— Selected extract —
_____

Common causes & what happens

1. Clogged pre-filters (sediment / carbon)

Sediment or carbon pre-filters catch dirt and chlorine. When they clog, they restrict feed water flow into the rest of the system – often the single most common cause of reduced/no output.

2. Low inlet / household water pressure

Many filters (especially RO systems) require a minimum incoming pressure to operate properly. If pressure is too low, the system may stop producing water.

3. Closed or partially closed inlet / service valves

A simple but overlooked cause: a supply valve, shut-off, or the faucet isolation valve may be partially or fully closed.

4. Faulty or stuck valves, fittings, or flow restrictors

Small valves, check valves, or flow restrictors can fail, get blocked, or move out of position and stop flow.

5. Bladder / storage tank pressure problem (tank not accepting water)

If the filter feeds a pressurized storage tank (common with RO), a ruptured or deflated bladder or incorrect tank precharge can prevent water from entering the tank and cause apparent zero flow at the tap.

6. Air lock / trapped air in lines

Air trapped in the filter lines can block or reduce flow, especially after servicing or replacing filters.

7. Fouled or damaged membrane (for RO systems)

Over time, an RO membrane can foul (scale, biofouling, organic buildup). A heavily fouled membrane drastically reduces permeate (product) flow.

8. Pump or electrical failure (for systems with booster pumps)

If your system has a booster pump and it fails (electrical fault, stuck impeller), you’ll get little or no water.

9. Plumbing / supply interruptions

Broken supply lines, closed municipal valves, or even a water outage will cause no flow.

Step-by-step troubleshooting (safe DIY)

Safety first: turn off the main power if working on electrical parts. If you are unsure about plumbing or electrical work, call a certified technician.

  1. Check the supply (quickest check)

    • Confirm household water is available: open an unfiltered tap (bathroom sink) to verify the general supply.
    • Ensure the filter’s inlet / feed valve is fully open.
  2. Visual & simple checks

    • Inspect visible tubing, fittings, and filter housings for kinks, leaks, or obvious damage.
    • Look inside transparent pre-filter housings (if fitted) for heavy sediment that would indicate clogging.
  3. Inspect and swap pre-filters

    • Replace sediment and carbon pre-filters if they are visibly dirty or older than recommended. Dirty pre-filters are the most frequent cause.
    • If you have spare filters, try installing a new sediment cartridge to see if flow returns.
  4. Check storage tank precharge (if applicable)

    • Turn off the feed to the system and open the faucet to drain the tank fully. Disconnect the tank and measure air pressure at the tank’s Schrader (bike pump) valve. Typical empty precharge is about 5–7 psi for many domestic RO bladder tanks (check your system manual). Inflate or deflate to the manufacturer’s spec.
    • If the bladder is ruptured or the tank won’t hold pressure, the tank likely needs replacement.

_____

— Raw data —

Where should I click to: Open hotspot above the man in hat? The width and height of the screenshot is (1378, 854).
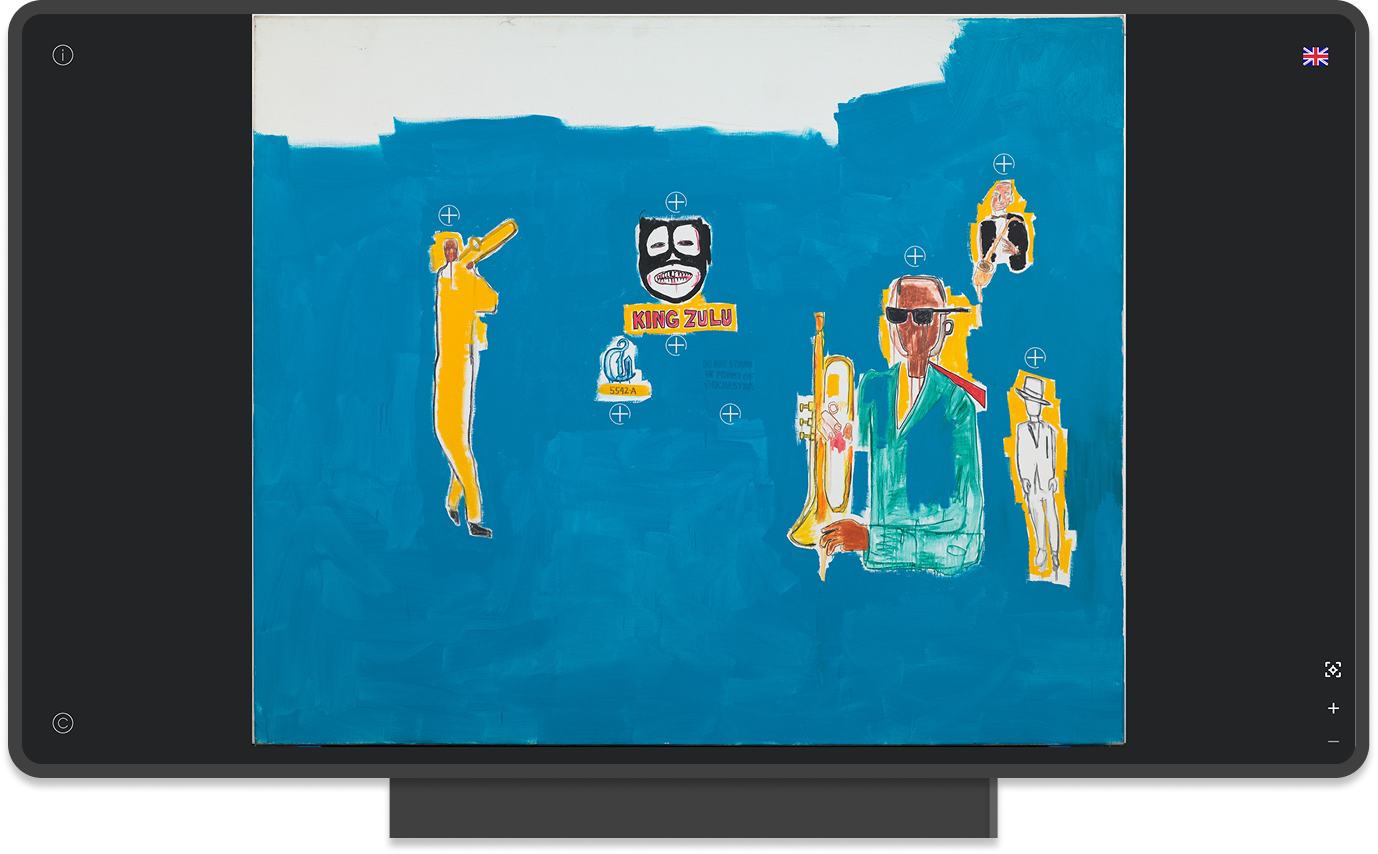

_____

— Set tasks —
(a) According to the water filter troubleshooting guide, what is the typical empty precharge for many domestic RO bladder tanks?
(b) Using the water filter troubleshooting guide, explain how a problem with the bladder or storage tank can leave no water at the tap.
(c) List the headings of all the numbered troubleshooting steps in the water filter troubleshooting guide.

— Expected answers —
(a) About 5–7 psi

(b) When the filter feeds a pressurized storage tank, as is common with RO, a ruptured or deflated bladder or an incorrect tank precharge can keep water from entering the tank. This causes apparent zero flow at the tap.

(c)
1. Check the supply (quickest check)
2. Visual & simple checks
3. Inspect and swap pre-filters
4. Check storage tank precharge (if applicable)